La questione è dunque come ci relazioniamo con questo “attore artificiale”, come possiamo collaborare per espandere le nostre capacità? E soprattutto, se e come possiamo fare in modo che questa collaborazione abbia tra l’altro lo scopo di decodificare la semantica non-umana? In buona sostanza, possiamo pensare (e come) di orientare le entità algoritmiche in modo che la loro relazione con gli umani smetta di essere gerarchica, estrattiva, orientata al profitto ed al controllo, e diventi invece collaborativa, generativa, orientata al sapere? E possiamo immaginare che, in ciò, possa coadiuvarci nell’entrare in relazione ‘paritaria’ con le altre specie viventi?

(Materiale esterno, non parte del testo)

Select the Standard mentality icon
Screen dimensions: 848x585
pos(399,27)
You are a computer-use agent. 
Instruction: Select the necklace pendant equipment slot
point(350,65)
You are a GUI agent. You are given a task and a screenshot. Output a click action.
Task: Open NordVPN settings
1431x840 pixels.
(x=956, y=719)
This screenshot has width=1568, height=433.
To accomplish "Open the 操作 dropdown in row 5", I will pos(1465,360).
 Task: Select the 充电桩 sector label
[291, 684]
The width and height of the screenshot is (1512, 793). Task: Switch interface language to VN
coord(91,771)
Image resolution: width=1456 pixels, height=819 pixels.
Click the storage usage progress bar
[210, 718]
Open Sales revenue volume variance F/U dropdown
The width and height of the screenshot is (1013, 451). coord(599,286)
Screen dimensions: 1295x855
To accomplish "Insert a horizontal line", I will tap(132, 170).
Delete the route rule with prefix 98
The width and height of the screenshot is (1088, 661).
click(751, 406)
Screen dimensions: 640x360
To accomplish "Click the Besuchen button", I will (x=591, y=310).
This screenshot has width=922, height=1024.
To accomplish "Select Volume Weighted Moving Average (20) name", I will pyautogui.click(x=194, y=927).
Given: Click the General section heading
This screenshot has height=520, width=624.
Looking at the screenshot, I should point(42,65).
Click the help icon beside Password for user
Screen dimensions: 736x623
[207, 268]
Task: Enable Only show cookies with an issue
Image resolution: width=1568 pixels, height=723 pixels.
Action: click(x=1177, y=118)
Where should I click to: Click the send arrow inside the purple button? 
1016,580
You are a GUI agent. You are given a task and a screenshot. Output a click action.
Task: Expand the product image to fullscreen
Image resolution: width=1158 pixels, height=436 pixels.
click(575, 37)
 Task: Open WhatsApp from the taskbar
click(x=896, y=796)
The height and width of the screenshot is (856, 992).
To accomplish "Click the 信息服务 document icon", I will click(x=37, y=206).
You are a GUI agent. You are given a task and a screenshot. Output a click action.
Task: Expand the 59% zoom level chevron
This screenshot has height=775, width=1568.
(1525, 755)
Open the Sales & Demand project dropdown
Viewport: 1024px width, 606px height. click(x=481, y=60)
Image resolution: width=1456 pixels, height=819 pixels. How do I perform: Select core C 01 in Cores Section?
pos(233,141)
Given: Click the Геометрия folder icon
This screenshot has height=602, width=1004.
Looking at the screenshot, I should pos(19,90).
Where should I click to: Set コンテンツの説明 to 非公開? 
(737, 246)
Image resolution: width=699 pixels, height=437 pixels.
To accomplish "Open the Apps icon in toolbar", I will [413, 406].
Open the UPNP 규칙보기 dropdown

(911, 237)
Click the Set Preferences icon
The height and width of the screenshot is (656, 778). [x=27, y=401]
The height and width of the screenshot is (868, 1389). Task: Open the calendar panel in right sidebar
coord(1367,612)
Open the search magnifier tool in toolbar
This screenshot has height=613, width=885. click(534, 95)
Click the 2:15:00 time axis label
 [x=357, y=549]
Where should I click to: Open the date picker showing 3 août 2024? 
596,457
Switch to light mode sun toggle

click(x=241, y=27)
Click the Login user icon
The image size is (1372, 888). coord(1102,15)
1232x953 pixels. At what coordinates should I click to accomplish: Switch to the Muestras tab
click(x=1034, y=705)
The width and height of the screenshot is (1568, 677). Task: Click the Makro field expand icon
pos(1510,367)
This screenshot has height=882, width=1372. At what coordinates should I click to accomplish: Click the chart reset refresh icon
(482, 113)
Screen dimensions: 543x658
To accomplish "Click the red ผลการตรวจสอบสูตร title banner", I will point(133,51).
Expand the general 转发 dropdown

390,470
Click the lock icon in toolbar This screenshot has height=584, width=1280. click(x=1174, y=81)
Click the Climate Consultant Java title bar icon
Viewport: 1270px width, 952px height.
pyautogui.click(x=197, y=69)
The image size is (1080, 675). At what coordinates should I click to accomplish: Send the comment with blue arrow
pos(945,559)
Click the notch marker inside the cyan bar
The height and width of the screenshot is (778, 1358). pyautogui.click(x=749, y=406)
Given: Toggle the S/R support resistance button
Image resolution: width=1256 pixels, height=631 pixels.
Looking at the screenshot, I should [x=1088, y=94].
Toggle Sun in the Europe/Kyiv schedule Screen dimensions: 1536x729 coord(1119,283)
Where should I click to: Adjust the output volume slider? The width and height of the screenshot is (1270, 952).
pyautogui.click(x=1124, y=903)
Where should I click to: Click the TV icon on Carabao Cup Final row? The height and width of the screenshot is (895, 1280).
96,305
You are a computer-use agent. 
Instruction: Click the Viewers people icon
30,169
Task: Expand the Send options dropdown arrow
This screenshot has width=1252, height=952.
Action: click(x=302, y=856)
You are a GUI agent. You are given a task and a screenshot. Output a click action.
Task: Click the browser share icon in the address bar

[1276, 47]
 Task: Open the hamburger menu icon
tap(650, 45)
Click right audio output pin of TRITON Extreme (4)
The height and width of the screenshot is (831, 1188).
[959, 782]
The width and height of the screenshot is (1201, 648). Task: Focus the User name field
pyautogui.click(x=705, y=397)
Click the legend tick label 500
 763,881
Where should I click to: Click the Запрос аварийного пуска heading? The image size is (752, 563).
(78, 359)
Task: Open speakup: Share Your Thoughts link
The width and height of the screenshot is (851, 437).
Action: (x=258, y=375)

Ancora una volta, non si tratta di un problema tecnico.

Ben prima, e ben più, che una questione politica, è una questione culturale. Che richiede quindi uno sforzo di “ricollocamento” - ancora una volta! - non antropocentrico. Più che ai decisori politici, più che ai ricercatori, dobbiamo probabilmente rivolgerci agli antropologi, agli ecologisti. E soprattutto agli artisti.

Dobbiamo “riprogrammarci”. Forse l’arte non salverà il mondo. Ma se recupera la capacità di connettere presente e futuro, se sa suscitare visioni, ci aiuterà a renderlo un posto un pochino migliore.

1 Cfr. Shoshana Zuboff, Il capitalismo della sorveglianza.